Objective: Can you reproduce the records verbatim, starting at the line that contains "1015x456 pixels." and ending at the last line of the records?

>> start

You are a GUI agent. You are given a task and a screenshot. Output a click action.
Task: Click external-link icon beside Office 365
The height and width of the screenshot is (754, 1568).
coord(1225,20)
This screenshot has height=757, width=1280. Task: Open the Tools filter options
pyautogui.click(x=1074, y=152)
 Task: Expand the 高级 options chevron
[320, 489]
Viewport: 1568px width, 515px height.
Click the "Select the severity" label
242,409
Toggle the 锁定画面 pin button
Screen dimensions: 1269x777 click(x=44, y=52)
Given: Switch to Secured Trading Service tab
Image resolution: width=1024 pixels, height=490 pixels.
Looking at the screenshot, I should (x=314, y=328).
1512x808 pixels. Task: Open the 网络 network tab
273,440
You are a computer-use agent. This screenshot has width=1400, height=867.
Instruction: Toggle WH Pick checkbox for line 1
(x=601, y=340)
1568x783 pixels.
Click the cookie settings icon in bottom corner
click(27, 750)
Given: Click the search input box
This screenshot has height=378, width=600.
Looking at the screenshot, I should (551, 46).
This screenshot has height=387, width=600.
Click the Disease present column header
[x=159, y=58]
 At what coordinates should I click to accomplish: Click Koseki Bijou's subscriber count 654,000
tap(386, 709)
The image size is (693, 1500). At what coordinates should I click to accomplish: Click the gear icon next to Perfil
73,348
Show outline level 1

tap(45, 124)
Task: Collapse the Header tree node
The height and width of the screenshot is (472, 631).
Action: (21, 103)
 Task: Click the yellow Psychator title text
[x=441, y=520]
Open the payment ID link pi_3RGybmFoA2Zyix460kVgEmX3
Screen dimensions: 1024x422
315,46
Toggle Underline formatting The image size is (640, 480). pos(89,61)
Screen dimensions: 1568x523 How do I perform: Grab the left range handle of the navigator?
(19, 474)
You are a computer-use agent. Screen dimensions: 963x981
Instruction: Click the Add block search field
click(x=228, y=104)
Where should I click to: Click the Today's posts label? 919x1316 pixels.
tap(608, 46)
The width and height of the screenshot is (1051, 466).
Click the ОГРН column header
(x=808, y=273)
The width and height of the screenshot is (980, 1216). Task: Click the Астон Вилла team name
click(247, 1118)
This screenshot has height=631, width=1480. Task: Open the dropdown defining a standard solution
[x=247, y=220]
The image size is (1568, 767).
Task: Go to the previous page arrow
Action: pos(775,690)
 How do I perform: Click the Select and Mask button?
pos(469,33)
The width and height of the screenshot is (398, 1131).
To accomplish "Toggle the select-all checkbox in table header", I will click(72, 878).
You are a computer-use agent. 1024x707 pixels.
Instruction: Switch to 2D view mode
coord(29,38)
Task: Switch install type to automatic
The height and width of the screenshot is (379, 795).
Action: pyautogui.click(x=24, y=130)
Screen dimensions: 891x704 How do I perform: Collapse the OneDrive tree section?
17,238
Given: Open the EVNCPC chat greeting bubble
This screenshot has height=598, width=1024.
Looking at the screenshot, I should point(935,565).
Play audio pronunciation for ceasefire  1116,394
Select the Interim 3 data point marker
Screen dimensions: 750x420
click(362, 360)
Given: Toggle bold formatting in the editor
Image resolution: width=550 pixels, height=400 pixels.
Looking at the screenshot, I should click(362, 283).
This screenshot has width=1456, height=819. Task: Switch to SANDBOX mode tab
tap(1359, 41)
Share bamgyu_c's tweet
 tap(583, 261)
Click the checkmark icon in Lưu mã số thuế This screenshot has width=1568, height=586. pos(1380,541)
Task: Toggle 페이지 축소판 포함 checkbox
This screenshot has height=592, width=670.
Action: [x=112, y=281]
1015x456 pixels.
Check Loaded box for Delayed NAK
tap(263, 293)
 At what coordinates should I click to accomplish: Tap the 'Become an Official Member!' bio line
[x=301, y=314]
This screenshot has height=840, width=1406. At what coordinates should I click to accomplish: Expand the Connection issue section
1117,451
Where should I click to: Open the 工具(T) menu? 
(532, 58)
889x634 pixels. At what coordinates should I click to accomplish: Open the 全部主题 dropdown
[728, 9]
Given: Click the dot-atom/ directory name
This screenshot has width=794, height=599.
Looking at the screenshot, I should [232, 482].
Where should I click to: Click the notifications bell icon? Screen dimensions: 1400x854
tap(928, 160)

>> end

Output below:
1015x456 pixels.
Check Loaded box for Delayed NAK
tap(263, 293)
 At what coordinates should I click to accomplish: Tap the 'Become an Official Member!' bio line
[x=301, y=314]
This screenshot has height=840, width=1406. At what coordinates should I click to accomplish: Expand the Connection issue section
1117,451
Where should I click to: Open the 工具(T) menu? 
(532, 58)
889x634 pixels. At what coordinates should I click to accomplish: Open the 全部主题 dropdown
[728, 9]
Given: Click the dot-atom/ directory name
This screenshot has width=794, height=599.
Looking at the screenshot, I should [232, 482].
Where should I click to: Click the notifications bell icon? Screen dimensions: 1400x854
tap(928, 160)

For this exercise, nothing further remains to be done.